A run of records
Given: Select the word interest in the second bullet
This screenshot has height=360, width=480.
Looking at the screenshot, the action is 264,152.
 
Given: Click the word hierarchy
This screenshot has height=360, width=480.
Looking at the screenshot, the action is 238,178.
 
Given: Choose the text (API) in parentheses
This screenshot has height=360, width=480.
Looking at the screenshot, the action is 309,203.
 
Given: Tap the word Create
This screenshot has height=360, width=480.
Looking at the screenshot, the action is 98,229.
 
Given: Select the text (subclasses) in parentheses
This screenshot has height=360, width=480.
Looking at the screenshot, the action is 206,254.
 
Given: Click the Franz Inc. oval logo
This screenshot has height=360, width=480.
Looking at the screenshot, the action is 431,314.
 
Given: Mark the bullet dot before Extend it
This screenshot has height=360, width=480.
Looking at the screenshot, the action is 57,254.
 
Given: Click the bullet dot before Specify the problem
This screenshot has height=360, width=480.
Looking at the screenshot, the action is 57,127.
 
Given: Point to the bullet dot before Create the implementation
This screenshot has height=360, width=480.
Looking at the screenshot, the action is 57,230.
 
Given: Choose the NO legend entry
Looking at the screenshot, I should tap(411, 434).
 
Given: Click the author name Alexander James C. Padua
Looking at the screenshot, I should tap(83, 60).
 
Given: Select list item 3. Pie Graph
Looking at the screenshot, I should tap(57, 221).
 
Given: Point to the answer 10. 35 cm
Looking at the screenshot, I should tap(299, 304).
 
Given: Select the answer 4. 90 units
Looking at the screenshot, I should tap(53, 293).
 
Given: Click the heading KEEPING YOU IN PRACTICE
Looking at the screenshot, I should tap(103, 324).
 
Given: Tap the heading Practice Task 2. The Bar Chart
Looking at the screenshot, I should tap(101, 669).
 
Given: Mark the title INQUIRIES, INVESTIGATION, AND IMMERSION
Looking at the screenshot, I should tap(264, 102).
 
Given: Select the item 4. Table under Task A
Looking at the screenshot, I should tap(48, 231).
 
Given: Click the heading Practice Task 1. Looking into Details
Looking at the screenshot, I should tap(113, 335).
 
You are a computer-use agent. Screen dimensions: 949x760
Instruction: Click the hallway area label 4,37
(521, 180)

# Problem:
Return all of the data above word for word, with nothing changed.

# Expected answer:
Given: Select the word interest in the second bullet
This screenshot has height=360, width=480.
Looking at the screenshot, the action is 264,152.
 
Given: Click the word hierarchy
This screenshot has height=360, width=480.
Looking at the screenshot, the action is 238,178.
 
Given: Choose the text (API) in parentheses
This screenshot has height=360, width=480.
Looking at the screenshot, the action is 309,203.
 
Given: Tap the word Create
This screenshot has height=360, width=480.
Looking at the screenshot, the action is 98,229.
 
Given: Select the text (subclasses) in parentheses
This screenshot has height=360, width=480.
Looking at the screenshot, the action is 206,254.
 
Given: Click the Franz Inc. oval logo
This screenshot has height=360, width=480.
Looking at the screenshot, the action is 431,314.
 
Given: Mark the bullet dot before Extend it
This screenshot has height=360, width=480.
Looking at the screenshot, the action is 57,254.
 
Given: Click the bullet dot before Specify the problem
This screenshot has height=360, width=480.
Looking at the screenshot, the action is 57,127.
 
Given: Point to the bullet dot before Create the implementation
This screenshot has height=360, width=480.
Looking at the screenshot, the action is 57,230.
 
Given: Choose the NO legend entry
Looking at the screenshot, I should tap(411, 434).
 
Given: Click the author name Alexander James C. Padua
Looking at the screenshot, I should tap(83, 60).
 
Given: Select list item 3. Pie Graph
Looking at the screenshot, I should tap(57, 221).
 
Given: Point to the answer 10. 35 cm
Looking at the screenshot, I should tap(299, 304).
 
Given: Select the answer 4. 90 units
Looking at the screenshot, I should tap(53, 293).
 
Given: Click the heading KEEPING YOU IN PRACTICE
Looking at the screenshot, I should tap(103, 324).
 
Given: Tap the heading Practice Task 2. The Bar Chart
Looking at the screenshot, I should tap(101, 669).
 
Given: Mark the title INQUIRIES, INVESTIGATION, AND IMMERSION
Looking at the screenshot, I should tap(264, 102).
 
Given: Select the item 4. Table under Task A
Looking at the screenshot, I should tap(48, 231).
 
Given: Click the heading Practice Task 1. Looking into Details
Looking at the screenshot, I should tap(113, 335).
 
You are a computer-use agent. Screen dimensions: 949x760
Instruction: Click the hallway area label 4,37
(521, 180)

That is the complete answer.